Nani’s visits: creative process
Illustration · Design · Text
During my Master’s degree in Picture Books for Children in 2013, I wrote and illustrated a small story and recipe about my maternal grandmother Nani. What began as a class exercise, soon grew into a life-changing project.
A few months after completing the course, I began talking to my extended family and collecting documents and research to write my version of the story of Nani’s life. I collected stories from the family members of my generation (my maternal cousins) as I wanted the book to be told from our point of view. I found photographs, recipes, old family trees. Early into the process, I was offered a book deal by Ediciones Ekaré, who accompanied me through the entire creative process.
At the time I was travelling back and forth frequently to Casablanca for work, and it just so happened that Nani, aged 89 and a little bit tired of her nomadic-suitcase life, was living at my parents house over there. I was lucky to be able to spend hours with her, talking about her life which was so rich with voyage, stories and ancestral knowledge. We also spend many hours her sweet recipes and savouring food together. On good days, she would share stories about her childhood growing up in India, her family, the partition of India and Pakistan, and her exile to Ghana in 1948.

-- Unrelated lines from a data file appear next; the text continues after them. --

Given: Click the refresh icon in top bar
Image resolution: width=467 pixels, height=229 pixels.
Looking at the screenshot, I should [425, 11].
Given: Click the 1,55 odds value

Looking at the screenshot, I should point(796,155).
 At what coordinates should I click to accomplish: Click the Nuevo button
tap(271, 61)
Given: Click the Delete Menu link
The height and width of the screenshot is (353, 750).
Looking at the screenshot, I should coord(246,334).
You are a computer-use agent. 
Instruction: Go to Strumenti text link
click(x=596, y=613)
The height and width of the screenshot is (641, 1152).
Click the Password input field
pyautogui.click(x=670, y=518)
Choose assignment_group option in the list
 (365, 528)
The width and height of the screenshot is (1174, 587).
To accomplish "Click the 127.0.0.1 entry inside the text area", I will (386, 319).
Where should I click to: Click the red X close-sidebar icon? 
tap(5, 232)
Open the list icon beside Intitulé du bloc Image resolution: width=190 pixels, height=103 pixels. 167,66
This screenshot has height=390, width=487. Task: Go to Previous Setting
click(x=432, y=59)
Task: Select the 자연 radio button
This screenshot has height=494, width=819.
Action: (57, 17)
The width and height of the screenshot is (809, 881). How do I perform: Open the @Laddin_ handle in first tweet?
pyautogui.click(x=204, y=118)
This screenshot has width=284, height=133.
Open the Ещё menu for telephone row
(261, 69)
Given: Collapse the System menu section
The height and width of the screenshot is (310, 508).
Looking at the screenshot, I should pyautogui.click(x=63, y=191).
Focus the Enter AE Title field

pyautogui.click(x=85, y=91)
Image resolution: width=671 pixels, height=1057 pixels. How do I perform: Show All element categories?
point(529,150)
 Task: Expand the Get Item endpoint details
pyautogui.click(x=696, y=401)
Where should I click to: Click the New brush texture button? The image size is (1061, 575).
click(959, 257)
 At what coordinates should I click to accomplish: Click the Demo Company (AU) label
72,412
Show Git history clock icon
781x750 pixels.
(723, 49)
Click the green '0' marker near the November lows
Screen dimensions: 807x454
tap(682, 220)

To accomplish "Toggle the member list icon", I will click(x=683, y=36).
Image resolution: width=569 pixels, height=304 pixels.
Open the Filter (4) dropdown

Making the book was long and full of surprises, and connected me to memory, recording, history and migration.
Artist’s Residence at La Cala
To begin the final drawings of the book, I attended an artist residence at La Cala in Chodes, during which I occupied the exhibition space and made a large mural-map of all the visual material and research I had been gathering over the previous 4 years.
A documentary of the residence can be viewed here.
The book Las visitas de Nani was published in Autumn 2018.